- _What is required_:
Copy the listing below, substituting "carry out" for every "accomplish" and leaving everything else unchanged.

- _Records provided_:

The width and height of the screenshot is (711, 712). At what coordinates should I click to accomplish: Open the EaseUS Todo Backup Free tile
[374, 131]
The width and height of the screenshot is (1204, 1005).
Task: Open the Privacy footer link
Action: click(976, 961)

- _Written response_:
The width and height of the screenshot is (711, 712). At what coordinates should I click to carry out: Open the EaseUS Todo Backup Free tile
[374, 131]
The width and height of the screenshot is (1204, 1005).
Task: Open the Privacy footer link
Action: click(976, 961)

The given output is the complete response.